One can, of course, make keywords more complex. But that will make the keyword so specific that approach will lose the sight of the forest for the trees. In technical terms, such very specific keywords will lead to over-fitting and will do very poorly in practice. The solution, of course, is to make the NLP models context aware. This is where the recent advances in GPT has dazzled the world. These new generation of models appear to be context aware in various settings and can handle multiple use cases.

Figure 3: Two different results from google search query for the keyword “China GDP” with very different contexts.

Whither Water?

Consider the theme “Water”. Figure 4 provides an entertaining example of why a context-aware approach is necessary. Searching for news relevant to water-related environmental issues yields two results. One result discusses extreme climate conditions in the Southern United States in December 2022, while the other pertains to the Disney movie, Avatar: The Way of the Water, also released in December 2022. The discussion of the Avatar movie explores its environmental undertones. Therefore, the NLP model must be particularly adept at determining whether to include this text when the objective is to collect news items about water in an environmental context.

Figure 4: Two different results from google search query for the keyword “Water” for the same time period of December 2022. Both results have an environment/climate undertone.

Multilingual AI: Themes Across Multiple Languages

To make our discussion even more intriguing, let us consider what happens when we move beyond the English language. To keep things simple, let us continue with the theme of “Water” and the time period of December 2022. Suppose we search for news items in China, specifically in Chinese, that discuss water. The Chinese character for water is 水. A range of results appears. Figure 5 showcases a few examples. Since Chinese employs a character-based writing system, it presents a greater challenge for machine learning techniques compared to English. As seen in Figure 5, one of the results concerns the US-based hedge fund, Bridgewater Associates, and its portfolio returns in December 2022.
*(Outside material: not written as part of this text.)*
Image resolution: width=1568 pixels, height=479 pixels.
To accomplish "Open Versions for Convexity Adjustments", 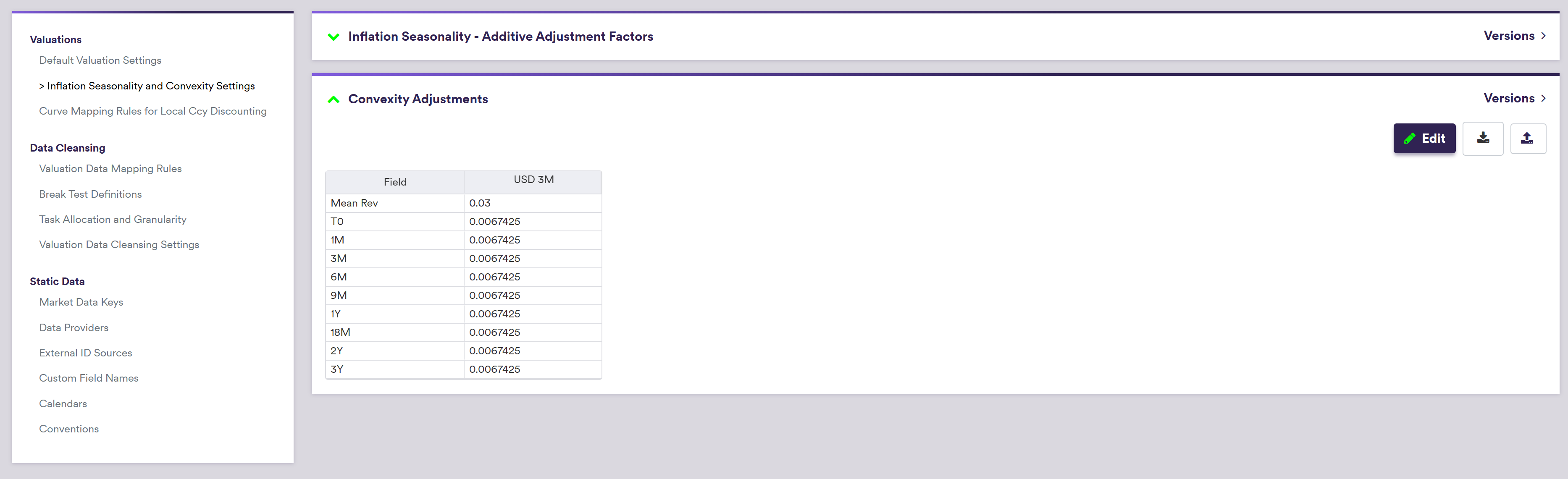I will (x=1514, y=99).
Figure 5: Two different results from google search query for the keyword “Water” for the same time period of December 2022. Both results have an environment/climate undertone.

EMAlpha’s Multilingual Thematic NLP

EMAlpha embarked on research in 2018 with the aim of developing NLP solutions capable of generating accurate thematic results in multilingual settings. Currently, EMAlpha is able to generate actionable scores for trends and risks across 80+ themes, including market sentiment, geopolitical risk, business risk, and ESG (Environmental, Social, and Governance) risk, covering 50+ countries and multiple languages.
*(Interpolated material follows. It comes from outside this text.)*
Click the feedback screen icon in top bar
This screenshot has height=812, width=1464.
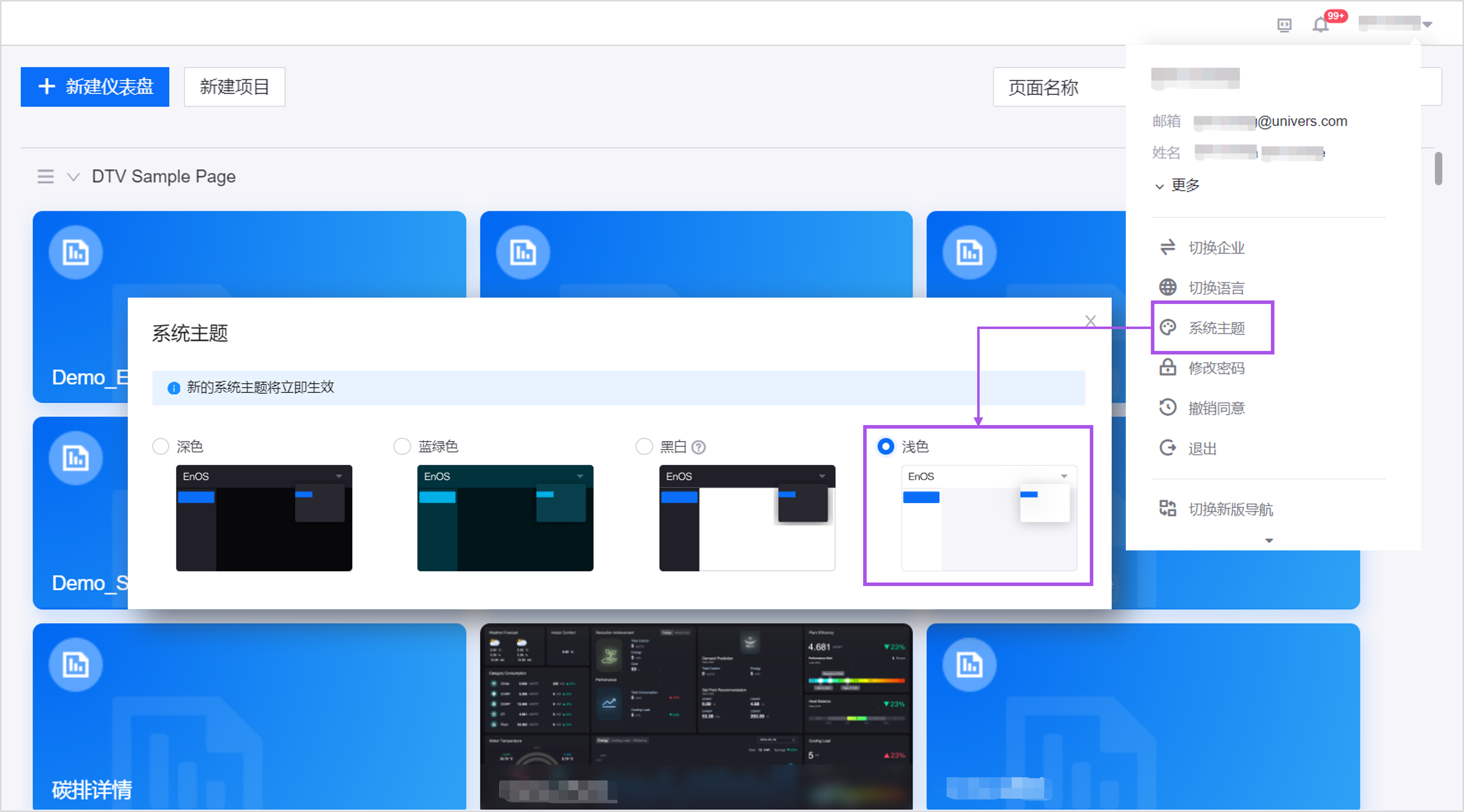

In addition, EMAlpha offers GPT models specifically trained on emerging markets data, encompassing countries such as China, India, Brazil, Russia, and more. This enables clients to create knowledge discovery and information retrieval software, facilitating quick access to relevant and actionable global data.

EMAlpha’s comprehensive suite of solutions, ranging from data to customized LLM-based software solutions, presents an ideal solution for companies with a global presence. These companies require AI-driven solutions that go beyond news and information originating from a few English-speaking countries, and instead, address the need for handling global information across diverse countries, cultures, and languages. A globally connected world needs AI solutions that are truly global in nature.